— Texto fornecido —

Refiro-me especificamente à praxe académica. É uma praxe de veteranos versus caloiros. Reforço a palavra "versus". O objectivo, dizem, é o de acolher e acredito que seja esse o efeito em muitas situações. No entanto, em muitas outras situações, é frequente a situação descontrolar-se e acabar por haver o abuso.
Há algumas características na praxe académica que me incomodam profundamente. Quando fui caloiro, recusei-me uma vez a sair da sala de computadores onde estava a fazer um trabalho para ser praxado. Fui ameaçado com tribunal de praxes e bastante pressionado. Mesmo assim não fui e borrifei-me na ideia de tribunal de praxes, pois eu não tinha a mínima intenção de por os pés nesse dito tribunal. No entanto, quantas pessoas não se teriam deixado intimidar e teriam cedido à pressão, como eu vi acontecer? É completamente inadmissível esse tipo de comportamento. É o tipo de situação a partir do qual eu penso que até devia de se deixar de chamar praxe e passar a chamar-se de bullying académico.

— Instruções do exercício —
1. Repita tal e qual o trecho do texto sobre a praxe académica que vai de "Refiro-me especificamente à" até "haver o abuso.".
2. Responda com base no texto sobre a praxe académica:
(a) Que palavra diz quem escreve estar a reforçar?
(b) Onde estava quem escreve quando se recusou a sair para ser praxado?
(c) Com que foi ameaçado por essa recusa?
As entradas são material à parte, sem ligação ao texto sobre a praxe académica.

— Informação fornecida —
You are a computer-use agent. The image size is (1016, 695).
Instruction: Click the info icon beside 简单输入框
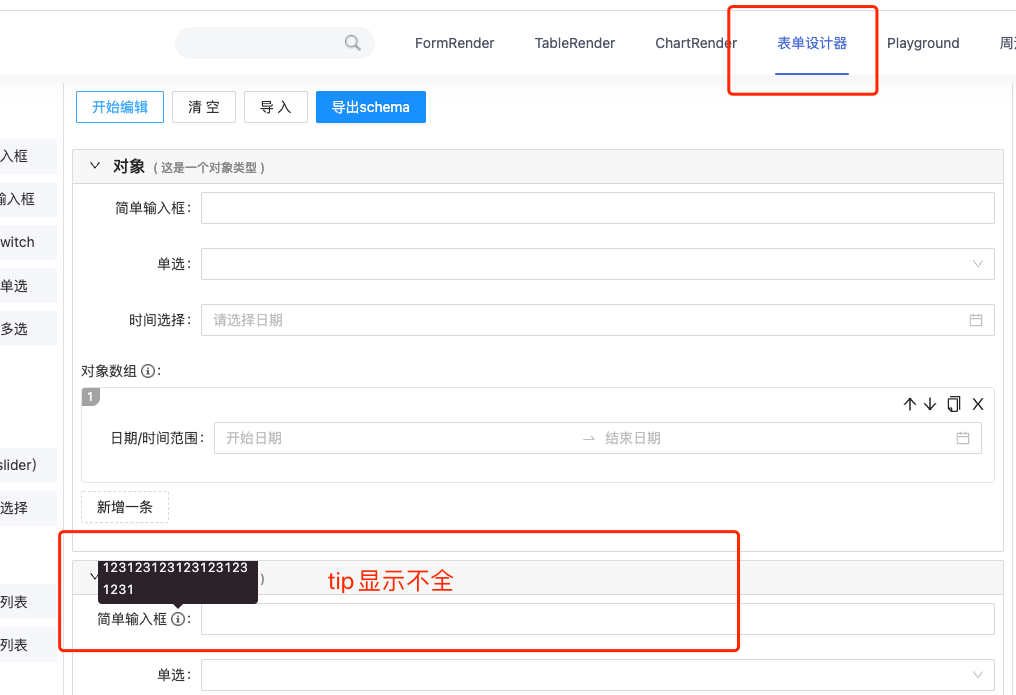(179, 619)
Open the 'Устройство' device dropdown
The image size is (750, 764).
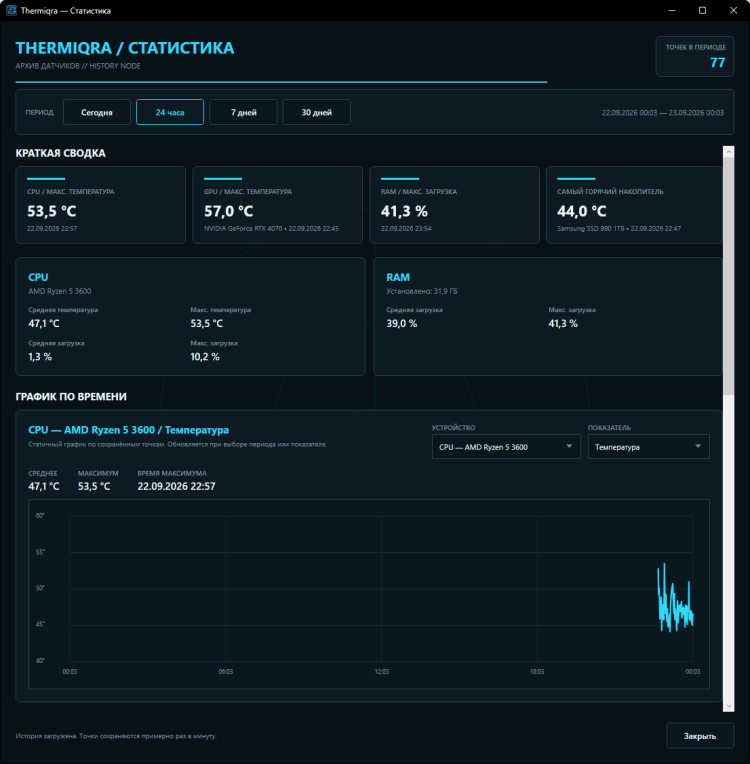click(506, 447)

— Soluções por ordem —
1.
Refiro-me especificamente à praxe académica. É uma praxe de veteranos versus caloiros. Reforço a palavra "versus". O objectivo, dizem, é o de acolher e acredito que seja esse o efeito em muitas situações. No entanto, em muitas outras situações, é frequente a situação descontrolar-se e acabar por haver o abuso.

2.
(a) A palavra "versus".
(b) Na sala de computadores, a fazer um trabalho.
(c) Com tribunal de praxes.